• Resolved notrainy

    (@notrainy)


    Hi
    Can you explain the warning message you receive once you start the plugin process please?
    The explanation doesn’t make sense to me. Since I though search engines can read frontend alt tags?
    “Alt texts added/created by BIALTY plugin ARE NOT added to MEDIA LIBRARY (which is useless as not visible to search engines). All image Alt text are added to HTML code, on frontend. Please follow instructions below, at “How to check Alt Text now?”, to see your settings applied.”

    In my opinion alt tags in the media library are not useless, this is conflicting info with word press since this appears in the source code. Is this what you mean?? As it’s very off putting for someone to use this, are you saying that frontend html alt tags run by Bialty cannot be read?

    Thanks to explain

Viewing 2 replies - 1 through 2 (of 2 total)
  • Plugin Author Pagup

    (@pagup)

    Hi,

    Thank you for contacting our support.

    About your question, the reason why we added this note is that some people were expecting our plugin to add Alt tags to the Media Library, in backend, including to images not currently used with content on Frontend (which would be useless – as long as an image, uploaded to the Media library, is not added to a post/page/product page, it has no use for SEO or search engines).

    (Also, please note that the backend – CMS – is not accessible to search engines)

    Also, as you may know, an image can be used multiple times within a website. Using the same Alt tags for the same images but with different content will confuse search engines (not talking about accessibility here) and will be of no use for SEO. You need your Alt tags to be related to the main topic (keyword) of a page to reinforce the meaning of a content (in order to make sure that search engines understand properly the essence of a post/page/product page).
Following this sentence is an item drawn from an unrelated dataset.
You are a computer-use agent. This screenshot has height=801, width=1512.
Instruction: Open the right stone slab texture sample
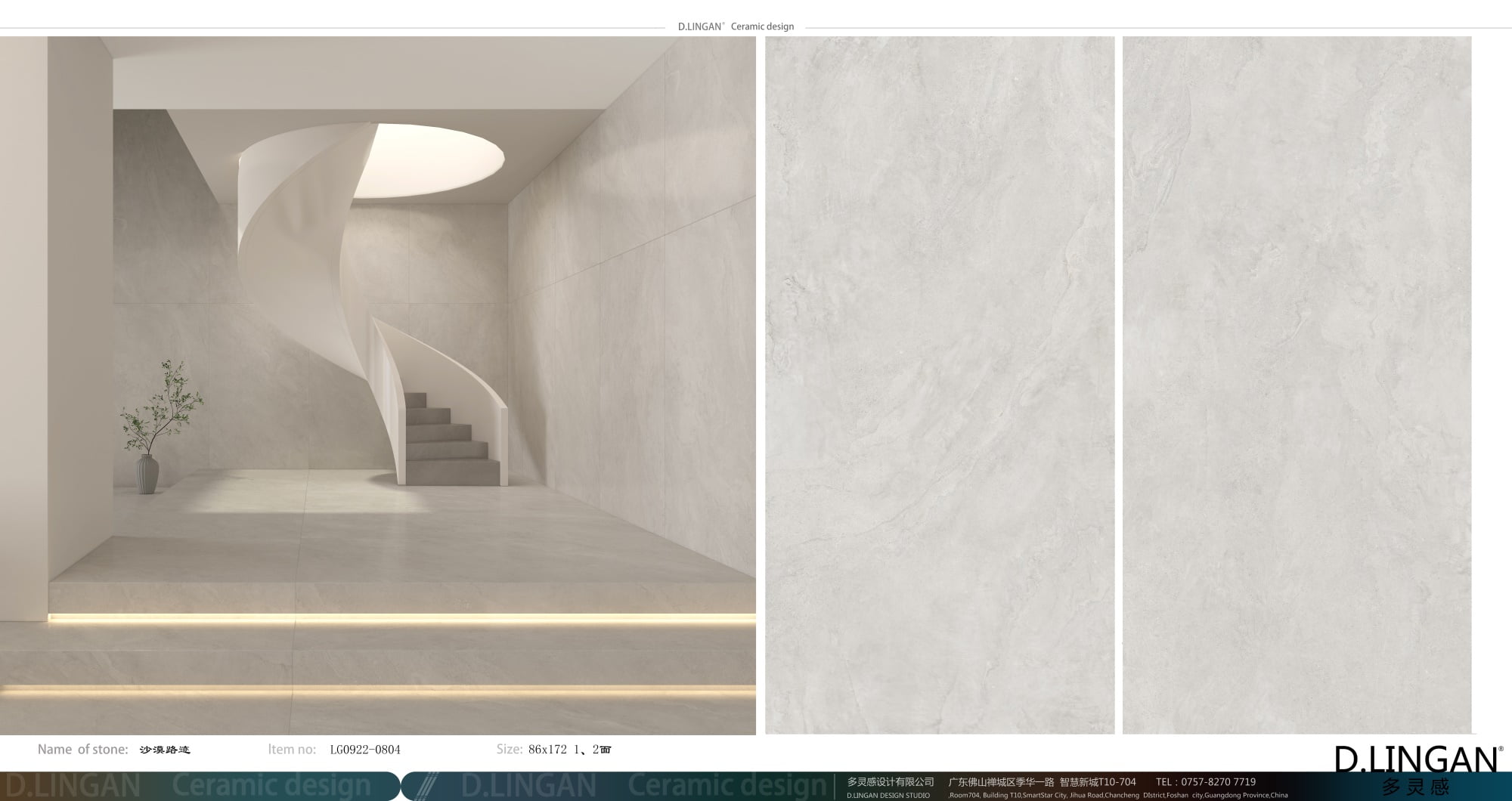pos(1297,385)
    That’s why we decided to add Alt tags (based on Yoast/Rank Math keywords | Post title, etc.) directly within the HTML code for each page/post were they were identified.

    Hope it helps.

    Regards

    Thread Starter notrainy

    (@notrainy)

    Thank you, I definitely agree with the first point completely and I get the reasons, along with images not being used, as this is pointless, may be I misunderstood the sentence. Probably. I also understand the only way that backend alt can be deployed is through the manual way. Very long winded. And I get the duplication – this is the downside and limitation, I read this as saying that the frontend image alt is 100% readable by Google in that case as this is the only logical way round it

Viewing 2 replies - 1 through 2 (of 2 total)
  • The topic ‘Alt tag only in frontend html?’ is closed to new replies.